- What you should do -
Answer with the exact lines of the following material from the one containing "Click the red-blue bond distance icon" through the one containing "Image resolution: width=640", both end lines included.

Content starts

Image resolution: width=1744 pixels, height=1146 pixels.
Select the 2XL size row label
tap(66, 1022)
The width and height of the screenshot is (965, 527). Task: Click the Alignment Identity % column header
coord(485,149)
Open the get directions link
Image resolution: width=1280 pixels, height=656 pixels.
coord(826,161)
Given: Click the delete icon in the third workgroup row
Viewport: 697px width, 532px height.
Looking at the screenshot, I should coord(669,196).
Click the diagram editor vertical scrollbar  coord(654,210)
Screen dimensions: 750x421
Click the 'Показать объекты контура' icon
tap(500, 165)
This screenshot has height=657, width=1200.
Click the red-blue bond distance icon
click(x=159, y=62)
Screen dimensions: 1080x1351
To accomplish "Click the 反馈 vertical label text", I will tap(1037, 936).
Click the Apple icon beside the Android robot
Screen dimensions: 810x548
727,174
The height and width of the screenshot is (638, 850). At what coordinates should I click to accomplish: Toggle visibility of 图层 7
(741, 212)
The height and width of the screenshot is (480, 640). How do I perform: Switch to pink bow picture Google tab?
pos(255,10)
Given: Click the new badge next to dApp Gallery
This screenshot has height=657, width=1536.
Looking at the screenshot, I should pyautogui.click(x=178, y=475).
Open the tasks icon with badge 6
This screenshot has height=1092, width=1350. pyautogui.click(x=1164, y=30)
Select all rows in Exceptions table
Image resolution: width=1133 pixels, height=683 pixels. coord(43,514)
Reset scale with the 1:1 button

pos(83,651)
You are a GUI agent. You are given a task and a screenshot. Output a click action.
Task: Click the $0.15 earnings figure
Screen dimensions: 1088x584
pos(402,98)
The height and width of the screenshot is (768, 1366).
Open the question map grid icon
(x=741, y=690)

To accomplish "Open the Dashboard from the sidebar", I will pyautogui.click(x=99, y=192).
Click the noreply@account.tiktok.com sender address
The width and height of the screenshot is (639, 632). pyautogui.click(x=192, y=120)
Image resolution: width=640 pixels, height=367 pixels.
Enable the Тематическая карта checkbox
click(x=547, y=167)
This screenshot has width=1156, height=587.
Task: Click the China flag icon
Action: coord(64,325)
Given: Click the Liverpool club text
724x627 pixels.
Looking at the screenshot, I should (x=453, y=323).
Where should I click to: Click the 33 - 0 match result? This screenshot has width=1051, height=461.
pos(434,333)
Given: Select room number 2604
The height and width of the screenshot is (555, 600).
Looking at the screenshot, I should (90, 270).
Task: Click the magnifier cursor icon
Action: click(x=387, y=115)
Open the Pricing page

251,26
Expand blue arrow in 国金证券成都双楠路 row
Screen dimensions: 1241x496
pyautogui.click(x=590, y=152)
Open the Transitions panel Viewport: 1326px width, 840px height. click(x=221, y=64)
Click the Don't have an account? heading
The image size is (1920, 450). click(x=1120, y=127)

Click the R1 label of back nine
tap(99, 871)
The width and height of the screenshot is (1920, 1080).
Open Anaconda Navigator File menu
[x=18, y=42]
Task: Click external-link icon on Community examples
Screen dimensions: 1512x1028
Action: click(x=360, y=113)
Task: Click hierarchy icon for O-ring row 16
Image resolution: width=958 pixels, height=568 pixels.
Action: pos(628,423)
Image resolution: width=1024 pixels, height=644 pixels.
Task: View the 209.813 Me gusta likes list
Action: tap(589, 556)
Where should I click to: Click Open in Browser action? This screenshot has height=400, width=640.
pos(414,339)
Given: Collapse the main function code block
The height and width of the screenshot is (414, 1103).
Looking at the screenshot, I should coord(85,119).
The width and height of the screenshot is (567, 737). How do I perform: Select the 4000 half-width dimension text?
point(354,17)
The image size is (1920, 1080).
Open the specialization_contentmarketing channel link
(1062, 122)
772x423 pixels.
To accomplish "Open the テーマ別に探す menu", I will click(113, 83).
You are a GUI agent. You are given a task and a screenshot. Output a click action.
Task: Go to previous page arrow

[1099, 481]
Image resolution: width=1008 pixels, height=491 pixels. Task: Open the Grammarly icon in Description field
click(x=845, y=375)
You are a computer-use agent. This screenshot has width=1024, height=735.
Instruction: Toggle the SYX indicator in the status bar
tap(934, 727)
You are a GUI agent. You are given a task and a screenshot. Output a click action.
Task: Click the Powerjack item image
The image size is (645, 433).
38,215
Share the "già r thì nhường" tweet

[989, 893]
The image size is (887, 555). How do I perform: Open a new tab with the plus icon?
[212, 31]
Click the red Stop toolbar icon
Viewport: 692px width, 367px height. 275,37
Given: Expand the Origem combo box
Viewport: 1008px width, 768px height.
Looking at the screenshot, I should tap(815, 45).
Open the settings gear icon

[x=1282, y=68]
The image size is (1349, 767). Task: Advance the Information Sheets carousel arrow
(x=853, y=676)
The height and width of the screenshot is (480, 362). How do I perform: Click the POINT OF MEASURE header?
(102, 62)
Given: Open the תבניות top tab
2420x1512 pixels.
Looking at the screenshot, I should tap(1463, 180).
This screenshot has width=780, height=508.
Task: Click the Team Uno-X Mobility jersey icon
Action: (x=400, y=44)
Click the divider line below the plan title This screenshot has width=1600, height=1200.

Content ends

- Solution to this task -
Click the red-blue bond distance icon
click(x=159, y=62)
Screen dimensions: 1080x1351
To accomplish "Click the 反馈 vertical label text", I will tap(1037, 936).
Click the Apple icon beside the Android robot
Screen dimensions: 810x548
727,174
The height and width of the screenshot is (638, 850). At what coordinates should I click to accomplish: Toggle visibility of 图层 7
(741, 212)
The height and width of the screenshot is (480, 640). How do I perform: Switch to pink bow picture Google tab?
pos(255,10)
Given: Click the new badge next to dApp Gallery
This screenshot has height=657, width=1536.
Looking at the screenshot, I should pyautogui.click(x=178, y=475).
Open the tasks icon with badge 6
This screenshot has height=1092, width=1350. pyautogui.click(x=1164, y=30)
Select all rows in Exceptions table
Image resolution: width=1133 pixels, height=683 pixels. coord(43,514)
Reset scale with the 1:1 button

pos(83,651)
You are a GUI agent. You are given a task and a screenshot. Output a click action.
Task: Click the $0.15 earnings figure
Screen dimensions: 1088x584
pos(402,98)
The height and width of the screenshot is (768, 1366).
Open the question map grid icon
(x=741, y=690)

To accomplish "Open the Dashboard from the sidebar", I will pyautogui.click(x=99, y=192).
Click the noreply@account.tiktok.com sender address
The width and height of the screenshot is (639, 632). pyautogui.click(x=192, y=120)
Image resolution: width=640 pixels, height=367 pixels.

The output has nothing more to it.